While the nexus of corruption may lie at the City Attorney’s Office most believe a whitewash will occur. They point to the 1960s “Robbers in Blue” scandal where over 50 Denver officers were convicted and incarcerated for robbing stores throughout Denver. Not a single ranking officer was brought to justice nor was the City Attorney’s role ever disclosed or even brought up. Historian David Johnson stated: “All the higher ups were protected which is what will likely occur once again and the corruption will continue on unabated.” Other observers note that the plaintiff’s attorneys firm, Rathod, Mohamedbhai, LLC, must negotiate with the City Attorney’s Office for settlements so they make sure that they treat those lawyers with kid gloves.
Jeri Jones, a local historian, declared that: “This is ‘High Noon’ meets ‘Shawshank Redemption.’ In High Noon, Sheriff Kane had to face the bad guys alone as the mayor and town officials leave town. That brings to mind if anybody has seen Mayor Hancock anywhere or making any input on the corruption of his Police and Sheriff’s Departments. In Shawshank Redemption the corrupt jailers beat and allowed prisoners to be tortured just like the Hunter case. Hopefully Judge Kane will bring to justice the many bad guys in this case including the higher ups.”
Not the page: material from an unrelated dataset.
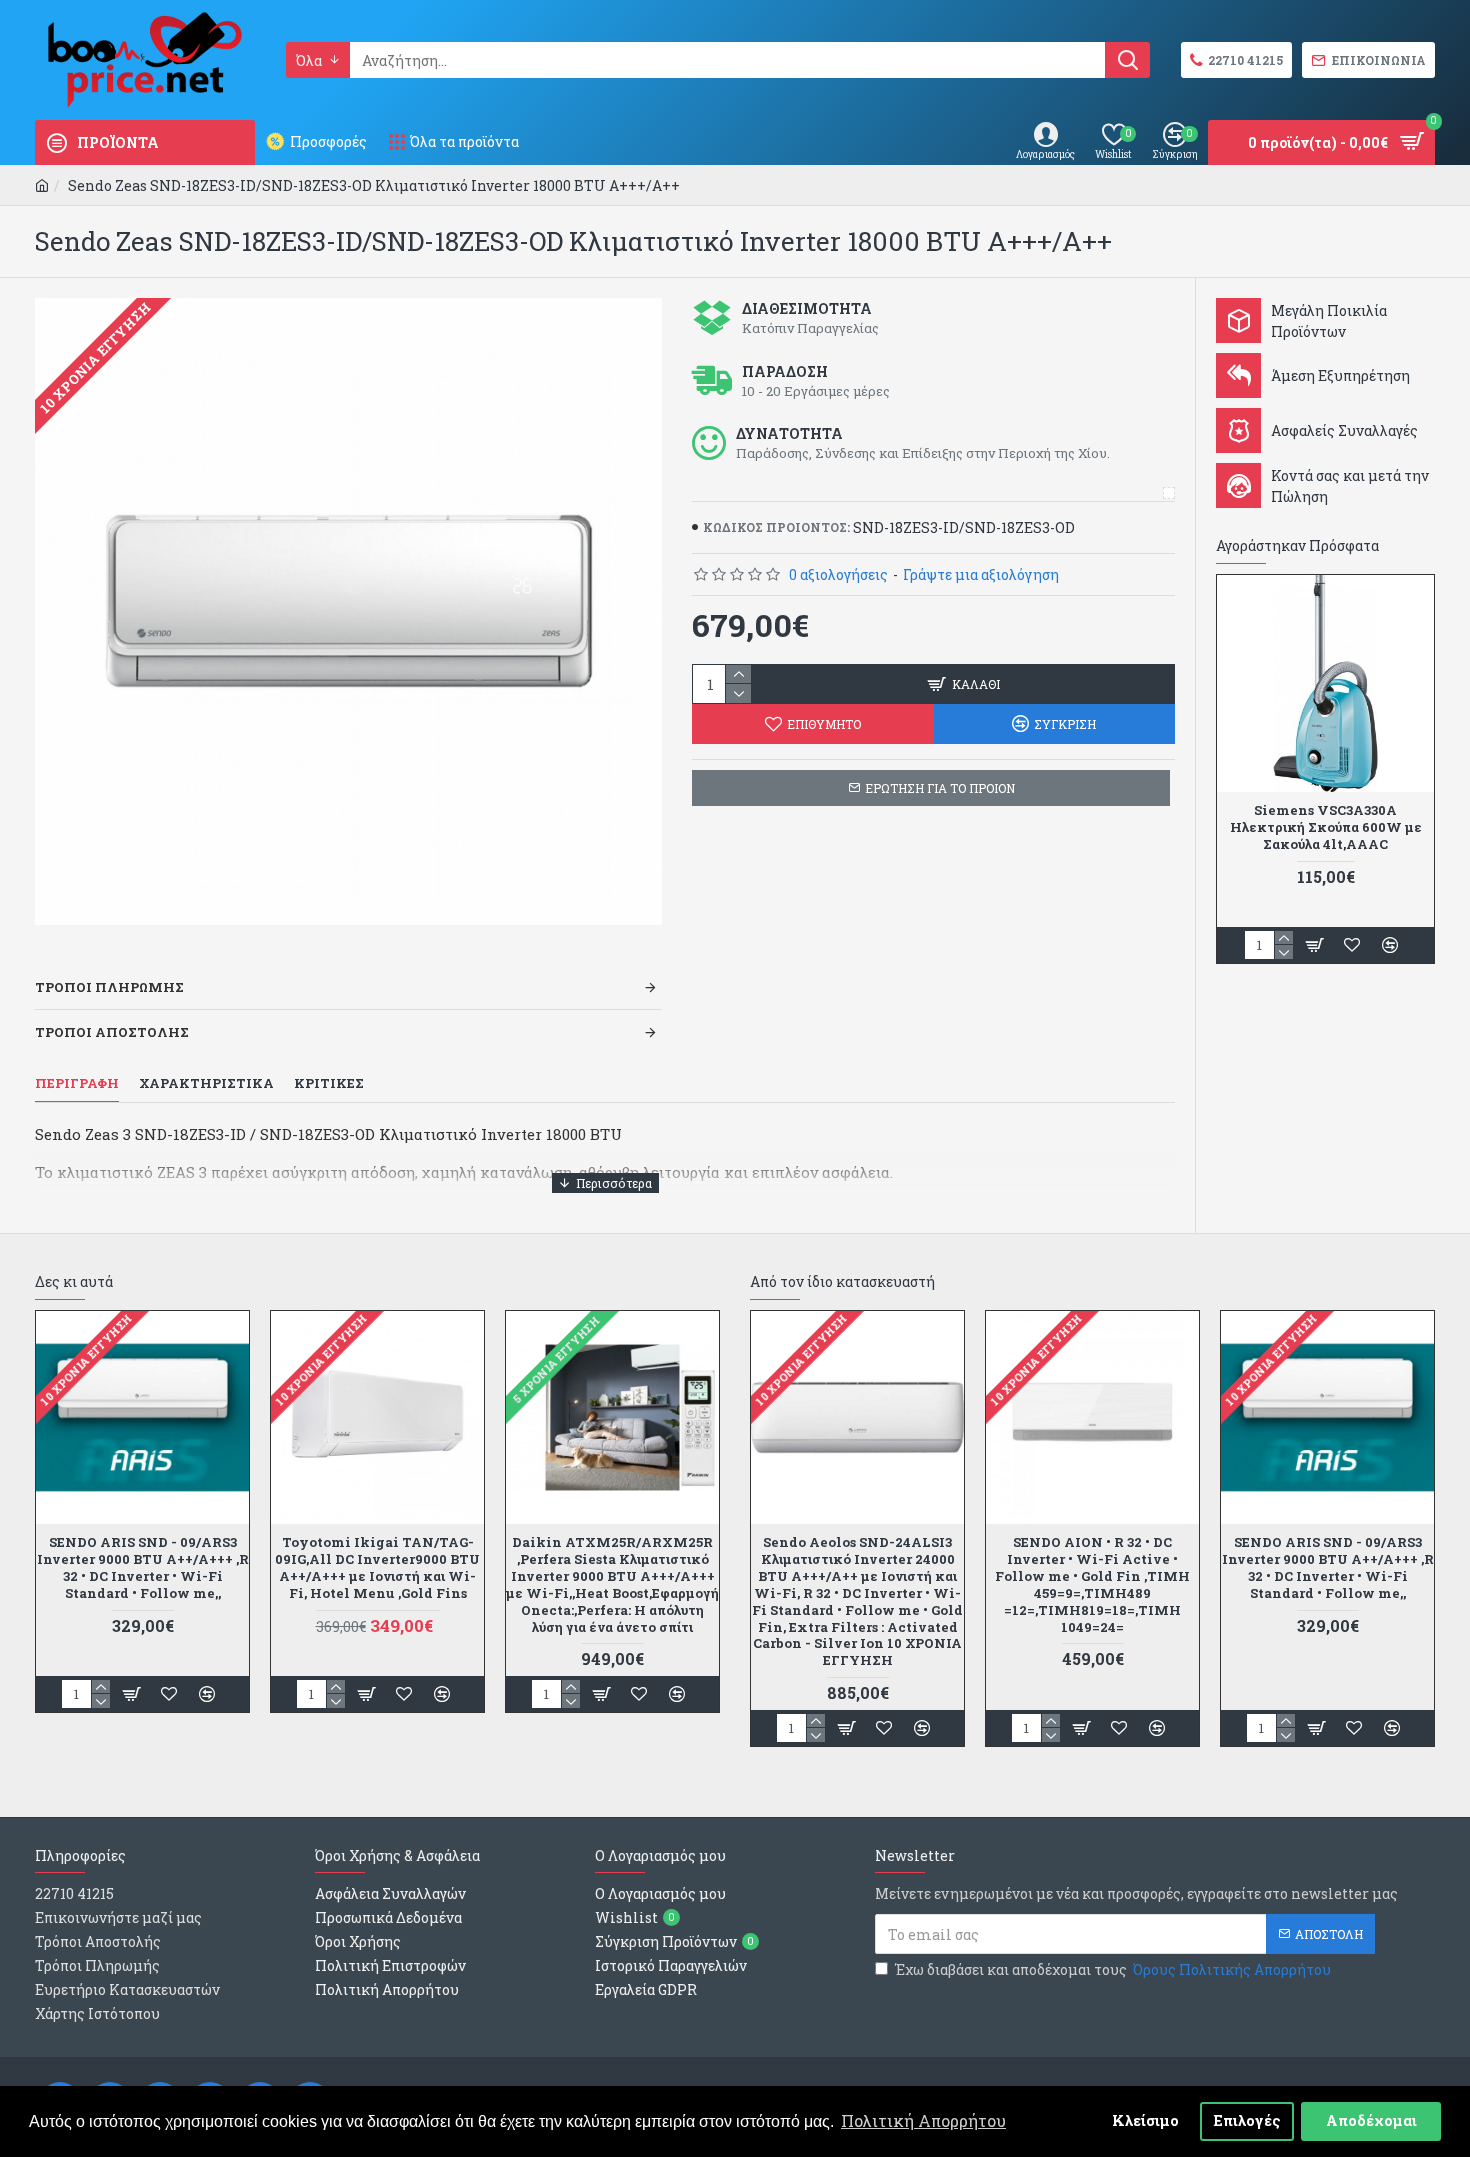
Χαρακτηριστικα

Judge Kane finished the June 6 hearing with a stirring declaration:
“All I want from them [the inmates and former inmates] is the truth. And I realize that many of them do not trust this institution any more than they do the others, but the fact of the matter is, is that this Court has done nothing to deserve the trust that they should have in it. So if they’ve got any place at all to be, this is it.”